Amtsblatt der Europäischen Union

L 259/21


EMPFEHLUNG (EU) 2017/1803 DER KOMMISSION

vom 3. Oktober 2017

über den Ausbau legaler Einreisemöglichkeiten für Personen mit Anspruch auf internationalen Schutz

(Bekannt gegeben unter Aktenzeichen C(2017) 6504)

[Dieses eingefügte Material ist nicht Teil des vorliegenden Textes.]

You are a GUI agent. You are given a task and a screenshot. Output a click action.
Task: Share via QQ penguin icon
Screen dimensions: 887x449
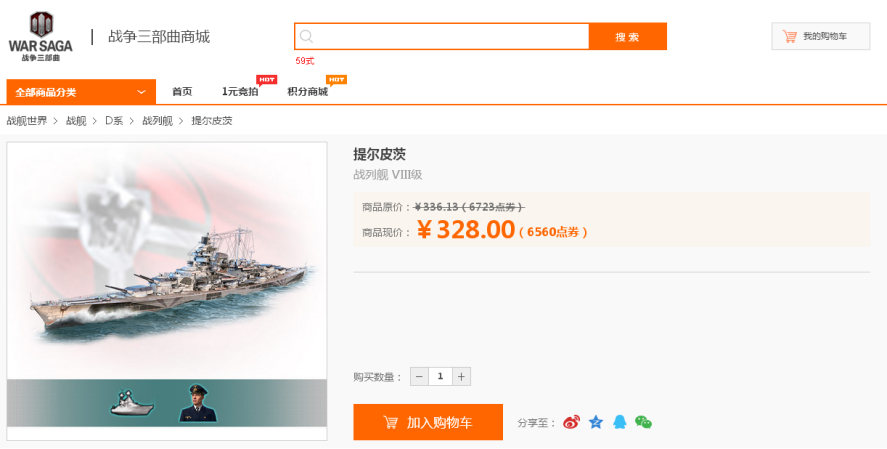[x=620, y=422]
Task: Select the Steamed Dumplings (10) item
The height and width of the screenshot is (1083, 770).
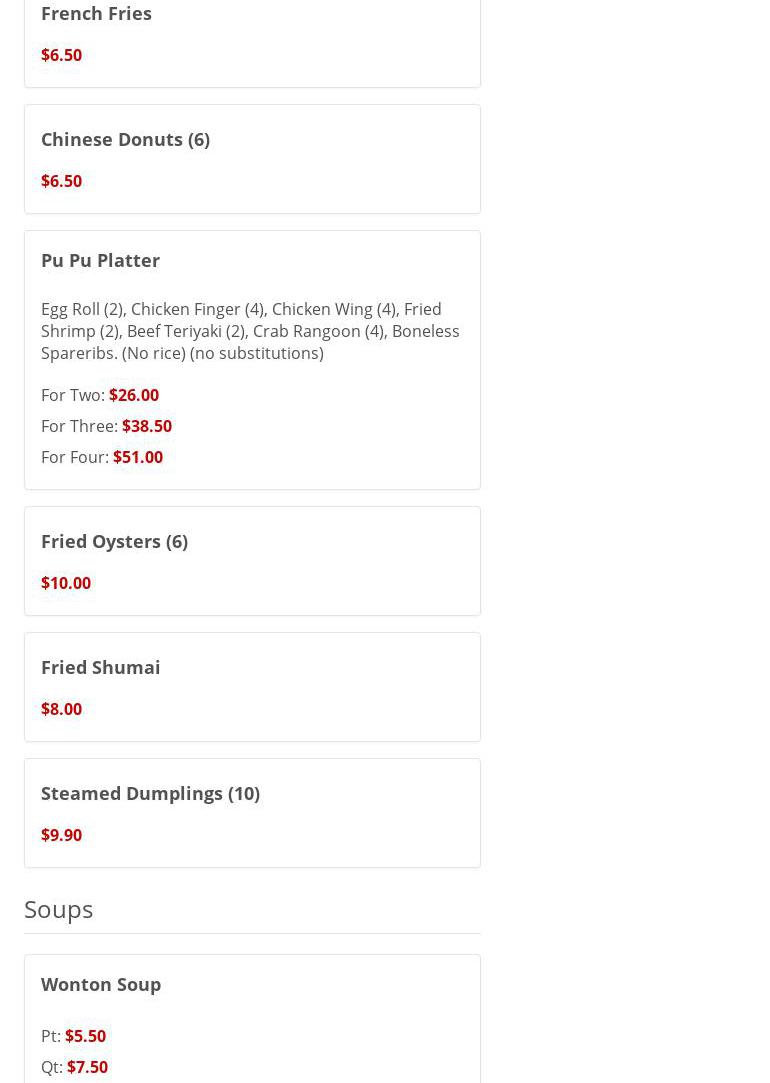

DIE EUROPÄISCHE KOMMISSION —

gestützt auf den Vertrag über die Arbeitsweise der Europäischen Union, insbesondere auf Artikel 292,

in Erwägung nachstehender Gründe:

(1)

Die Neuansiedlung ist ein wichtiges Instrument zum Schutz Vertriebener und ein eindeutiges Zeichen weltweiter Solidarität mit Drittländern, in denen zahlreiche Menschen Schutz suchen, die vor Krieg oder Verfolgung fliehen. Indem sie Migranten eine sichere und legale Alternative zu gefährlichen und irregulären Migrationsrouten bietet, trägt die Neuansiedlung zur Rettung von Menschenleben, zur Reduzierung der irregulären Migration und zur Bewältigung des Migrationsdrucks bei und zeigt, dass es andere Möglichkeiten gibt, als sich auf Schleusernetze einzulassen. Sie ist somit ein wichtiger Baustein in der Asyl- und Migrationspolitik der EU.

(2)

Im September 2015 veranlasste die Flüchtlingskrise im Mittelmeer die Unionsorgane, auf die Dringlichkeit der Lage aufgrund des außergewöhnlich hohen Migrantenandrangs in der Region unverzüglich zu reagieren und zu kurz- und langfristigen Maßnahmen aufzurufen. Dazu zählten die Behandlung der Migrationsproblematik außerhalb der EU, die Gewährleistung einer wirksamen Kontrolle der EU-Außengrenzen, die Verschärfung der EU-Rückkehrpolitik und die gleichzeitige Reform des Gemeinsamen Europäischen Asylsystems (GEAS) sowie die Ausweitung sicherer und legaler Einreisemöglichkeiten in die EU.

(3)

Als Teil der Sofortmaßnahmen, aber auch mit dem Ziel eines umfassenden Herangehens an die Migrationskrise und als Zeichen der Solidarität mit den Drittländern, die die Hauptlast der weltweiten Flüchtlingskrise zu tragen haben, empfahl die Kommission am 8. Juni 2015 eine EU-weite Regelung zur Neuansiedlung von 20 000 Personen mit Anspruch auf internationalen Schutz binnen zwei Jahren (1). Am 20. Juli 2015 vereinbarten die Mitgliedstaaten zusammen mit den assoziierten Dublin-Staaten, 22 504 Schutzbedürftige aus dem Nahen Osten, Nordafrika und dem Horn von Afrika aufzunehmen (2).

(4)

Um Schleusernetze zu bekämpfen und Migranten eine Alternative zu lebensgefährlichen Unterfangen zu bieten, entschlossen sich die EU und die Türkei am 18. März 2016, den unkontrollierten Migrantenströmen, die zu einer humanitären Krise geführt hatten, Einhalt zu gebieten, und vereinbarten eine Reihe von Maßnahmen, darunter die Neuansiedlung von Syrern mit Anspruch auf internationalen Schutz in den Mitgliedstaaten.

(5)

Im Anschluss an die EU-Türkei-Erklärung änderte der Rat seinen Beschluss (EU) 2015/1601 (3) ab, um den Mitgliedstaaten die Erfüllung ihrer Umverteilungspflichten in Bezug auf 54 000 Schutzsuchende mittels Neuansiedlung, Aufnahme aus humanitären Gründen oder anderer Wege der legalen Aufnahme von in der Türkei aufhältigen Syrern mit Anspruch auf internationalen Schutz im Rahmen ihrer nationalen und multilateralen Programme zu ermöglichen.

(6)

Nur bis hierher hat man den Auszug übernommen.